• [INFORMATION SHOWN]

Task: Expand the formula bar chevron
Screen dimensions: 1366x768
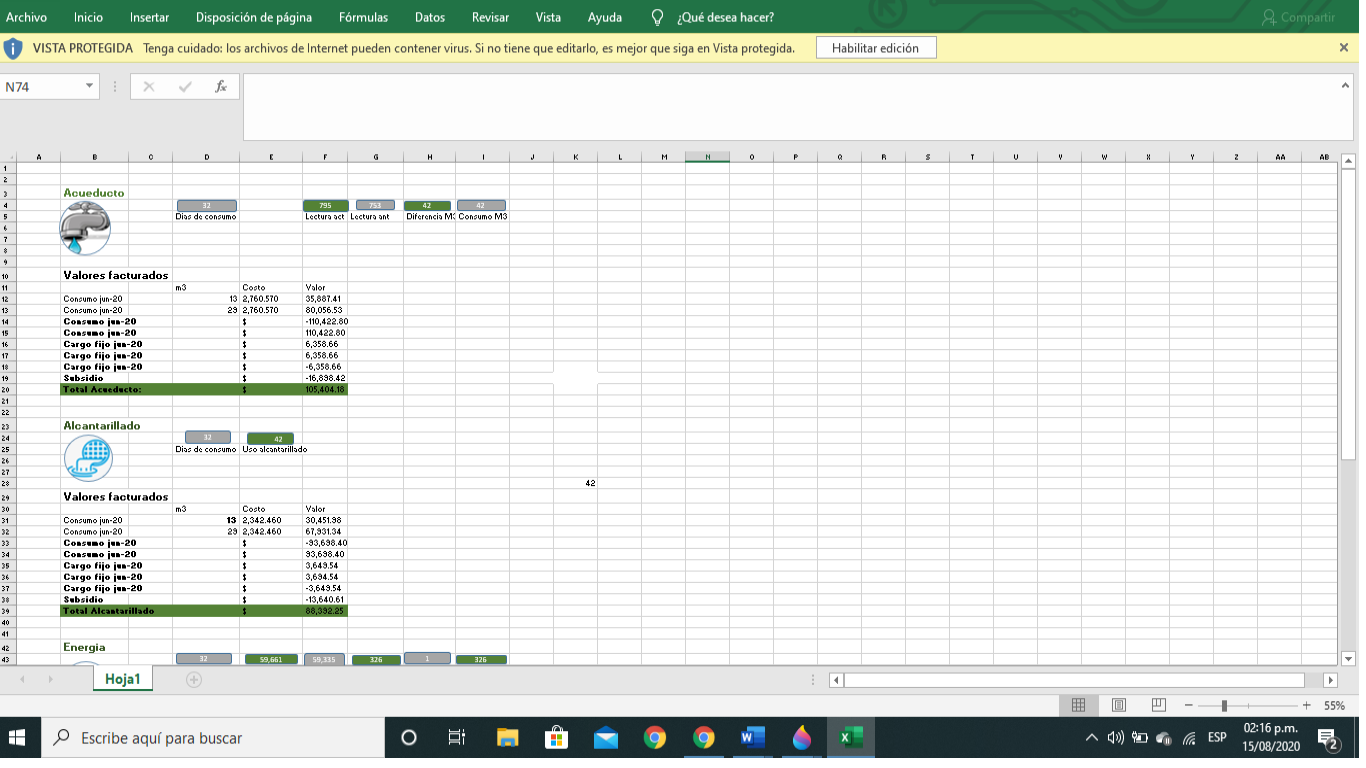Action: pos(1345,86)
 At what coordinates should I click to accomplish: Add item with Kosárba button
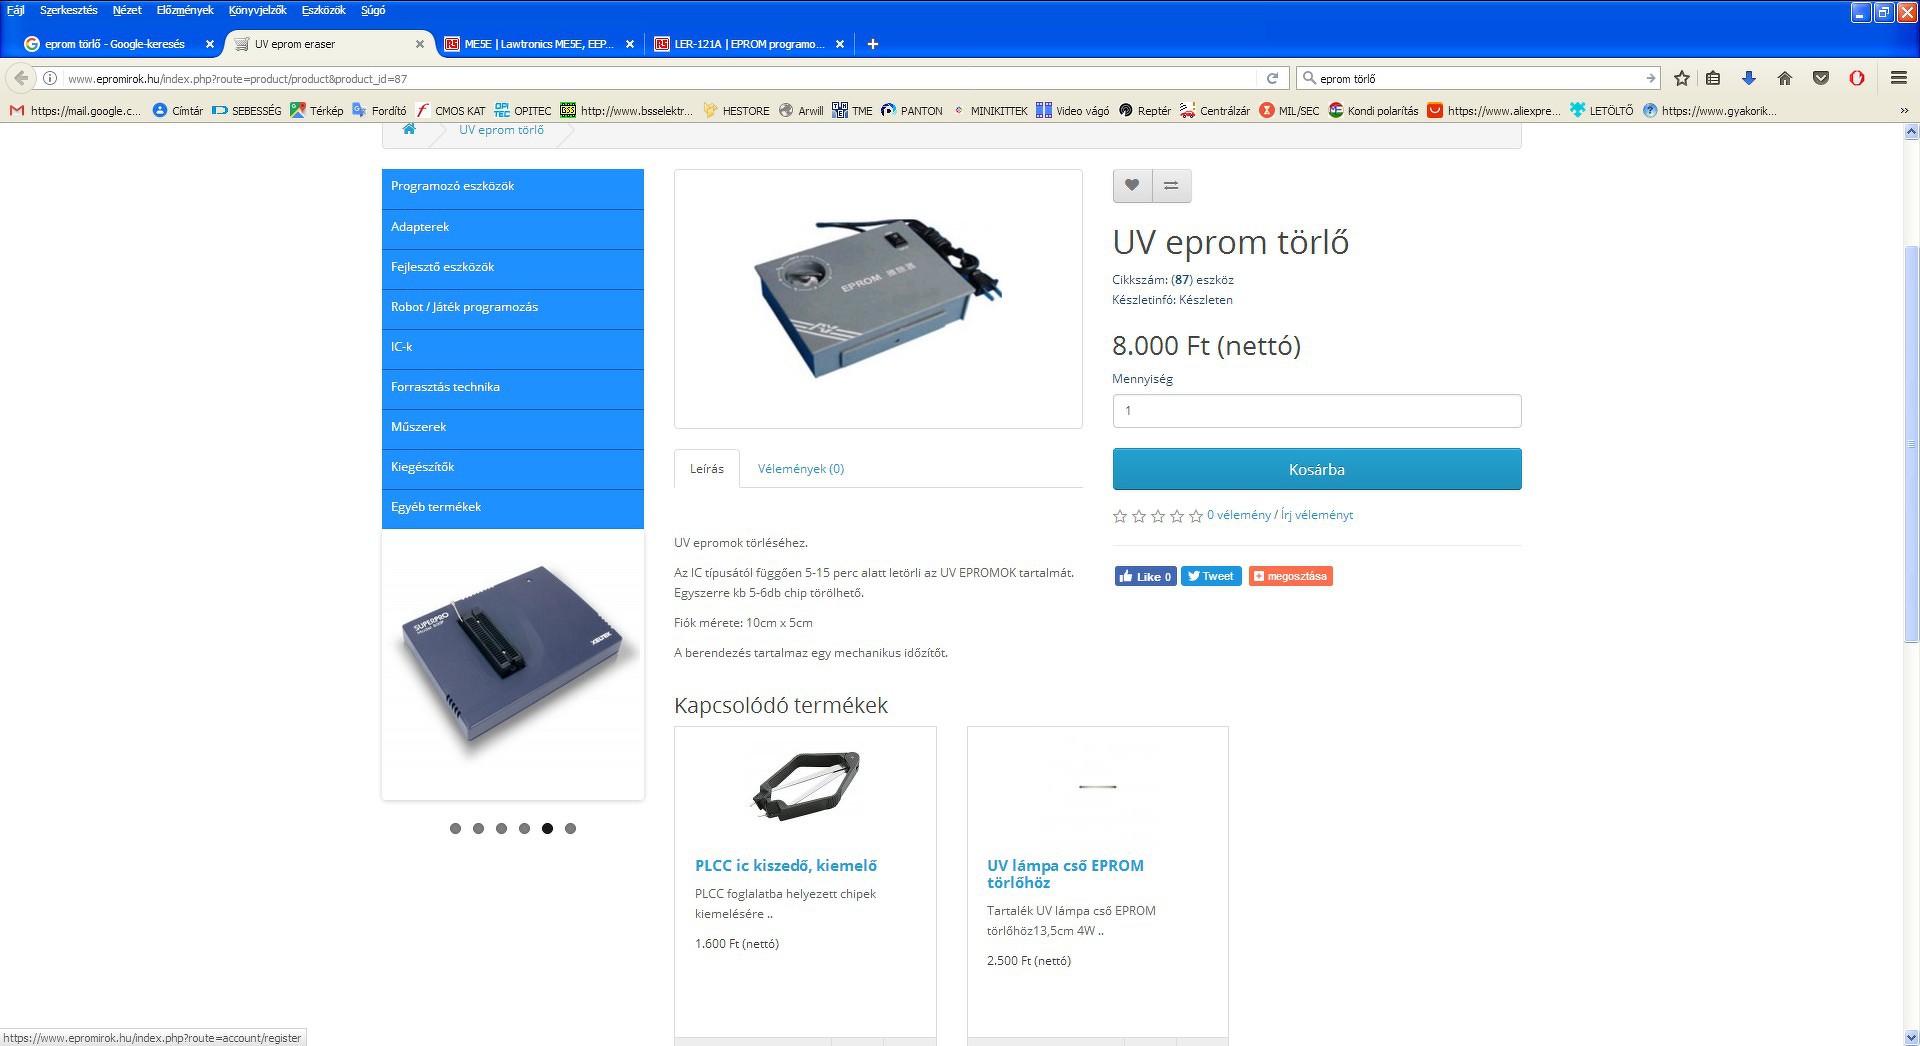1317,469
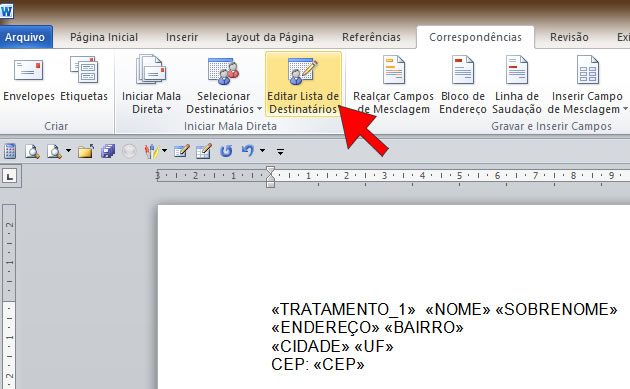
Task: Switch to the Página Inicial tab
Action: (x=104, y=37)
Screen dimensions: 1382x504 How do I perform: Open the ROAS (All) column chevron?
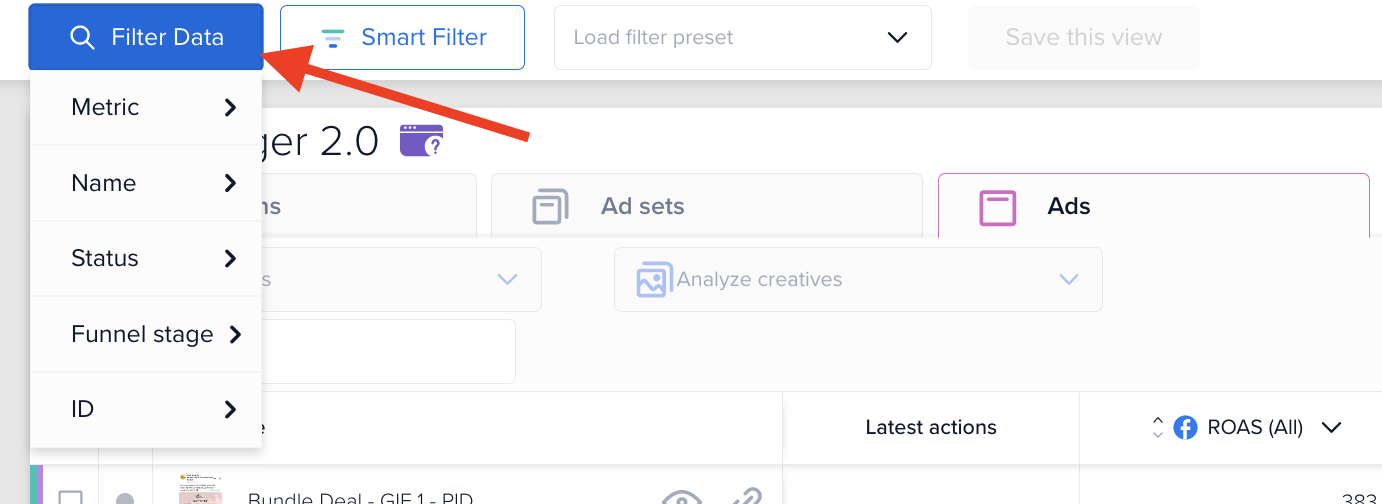1331,428
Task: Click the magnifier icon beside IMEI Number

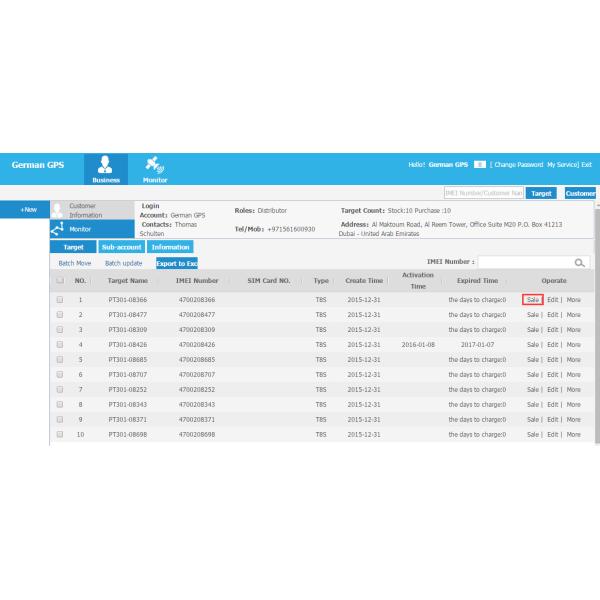Action: click(579, 262)
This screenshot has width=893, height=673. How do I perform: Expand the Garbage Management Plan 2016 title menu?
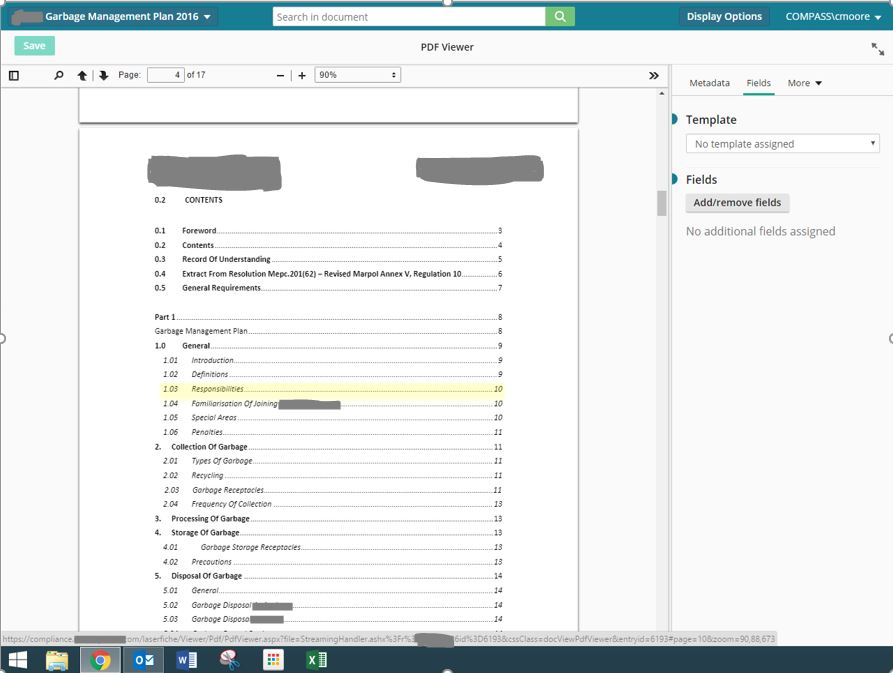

• [WHAT THIS TASK INVOLVES] For each line above that includes "Expand", make a copy.

• [RESULT FOR THIS EXERCISE]
Task: Expand the formula bar chevron
This screenshot has width=893, height=673. How do I perform: Expand the Garbage Management Plan 2016 title menu?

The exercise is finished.